Intriguing Properties of Neural Networks

“Intriguing properties of neural networks” was submitted to arXiv on December 21, 2013 by Christian Szegedy, Wojciech Zaremba, Ilya Sutskever, Joan Bruna, Dumitru Erhan, Ian Goodfellow, and Rob Fergus, then spread across Google and New York University. It is the paper that introduced what the field now calls adversarial examples, and it remains one of the most cited results in machine learning security.

The authors reported two surprising findings about deep neural networks. The first concerned interpretation: individual high-level neurons carried no more semantic meaning than random linear combinations of neurons, suggesting that “it is the space, rather than the individual units, that contains the semantic information.” The second finding became the lasting one. The networks learned input-output mappings that were, in the authors’ words, “fairly discontinuous.” By searching for a small perturbation that maximized the network’s prediction error, they could take an image the network classified correctly, add a change too small for a human to notice, and cause confident misclassification.
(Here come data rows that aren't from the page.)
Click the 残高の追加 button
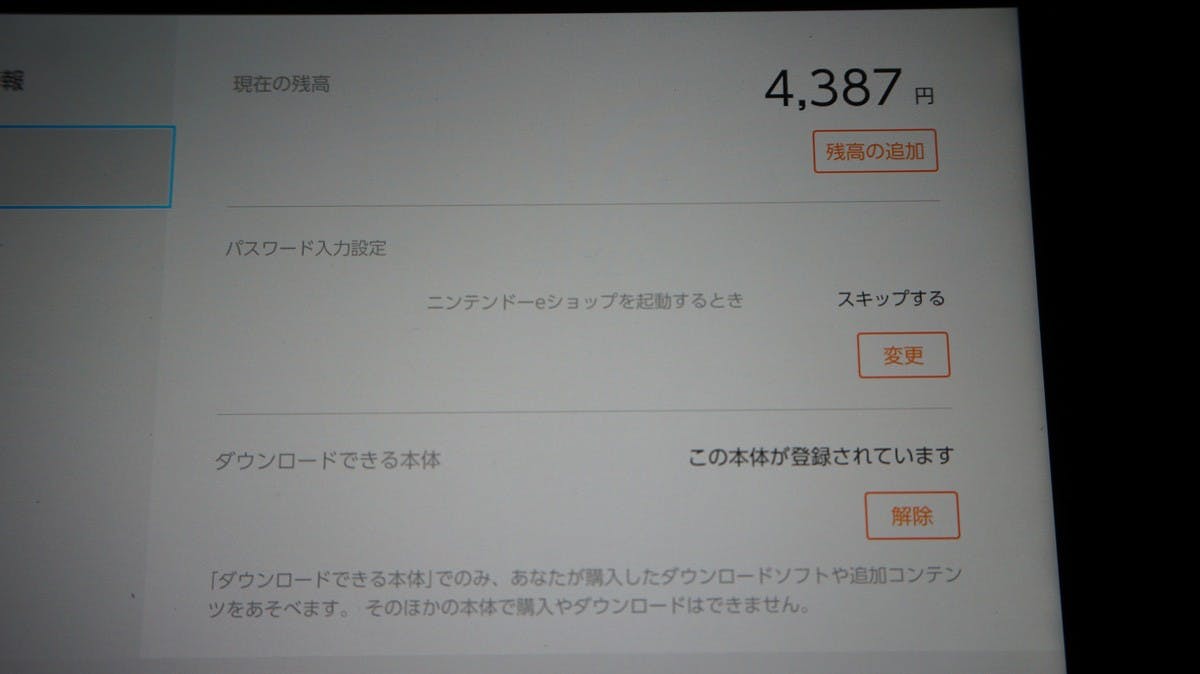 click(x=875, y=153)
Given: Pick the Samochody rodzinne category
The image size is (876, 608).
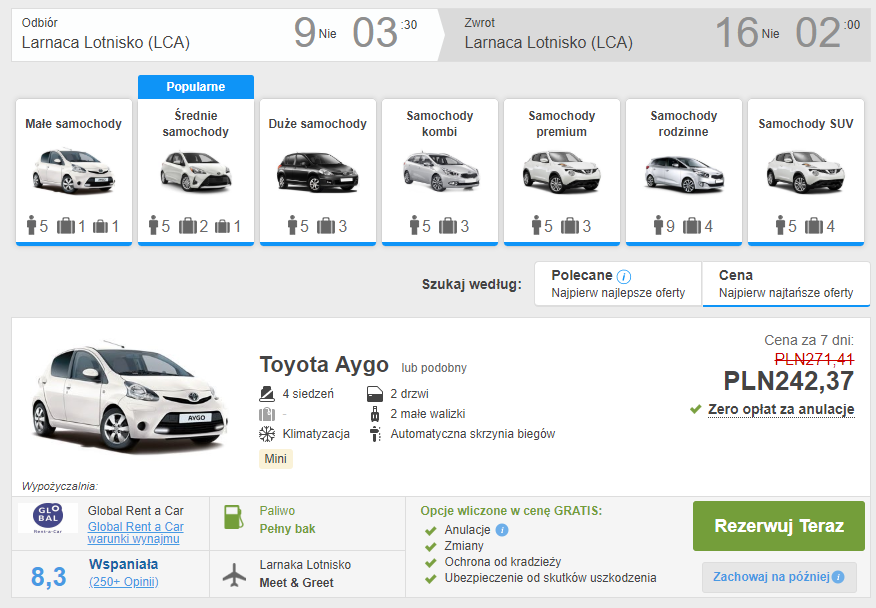Looking at the screenshot, I should pyautogui.click(x=684, y=172).

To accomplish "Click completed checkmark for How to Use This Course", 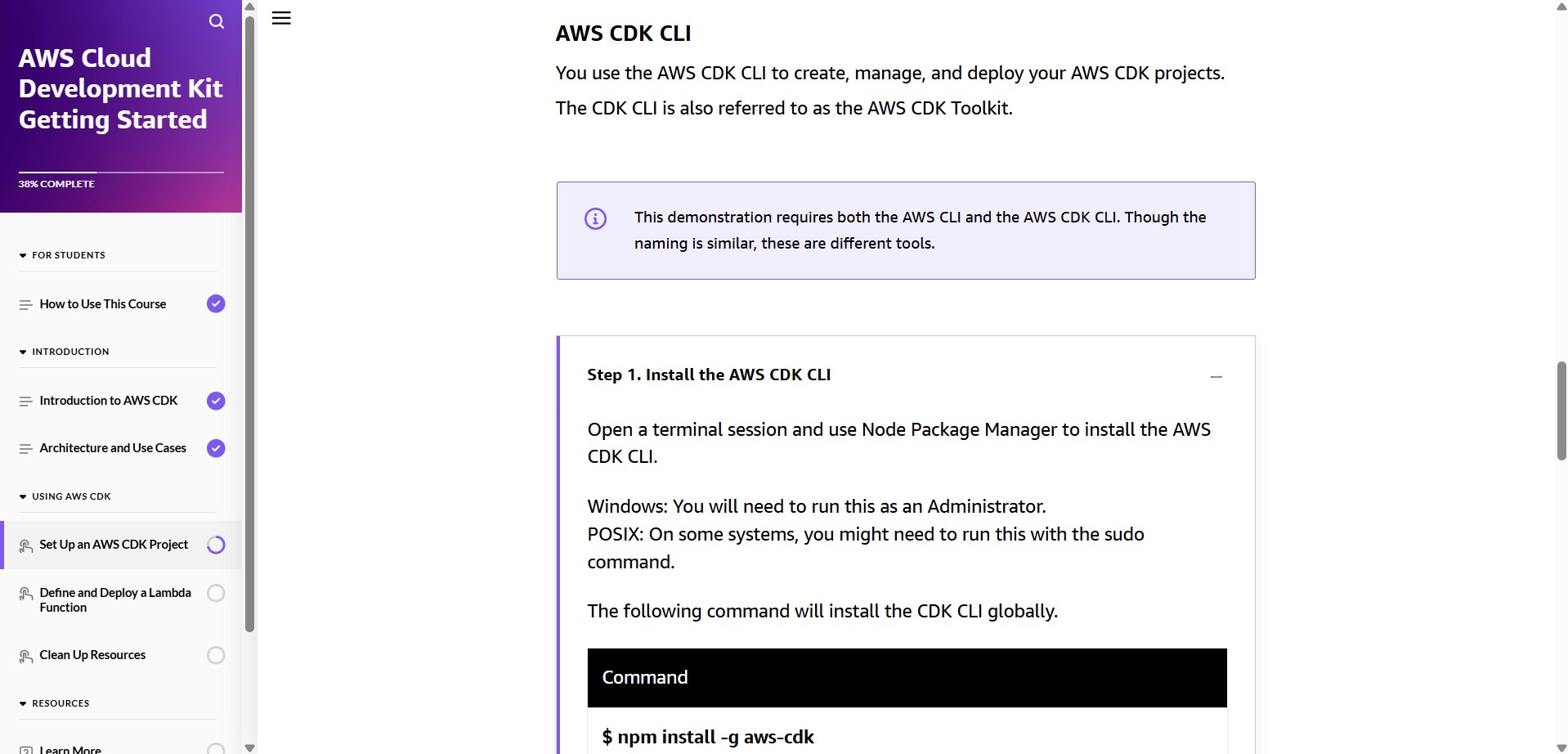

The most unsettling detail was transferability. The same crafted perturbation that fooled one network often fooled a different network trained on a different subset of the data. This implied the vulnerability was not a quirk of one model’s training run but a structural property of the models themselves, which made it both scientifically interesting and practically dangerous.

The paper opened an entire research area. It set up the central question that the follow-up work “Explaining and Harnessing Adversarial Examples” tried to answer the next year, and it seeded a now-vast literature on attacks, defenses, and the robustness of machine learning systems.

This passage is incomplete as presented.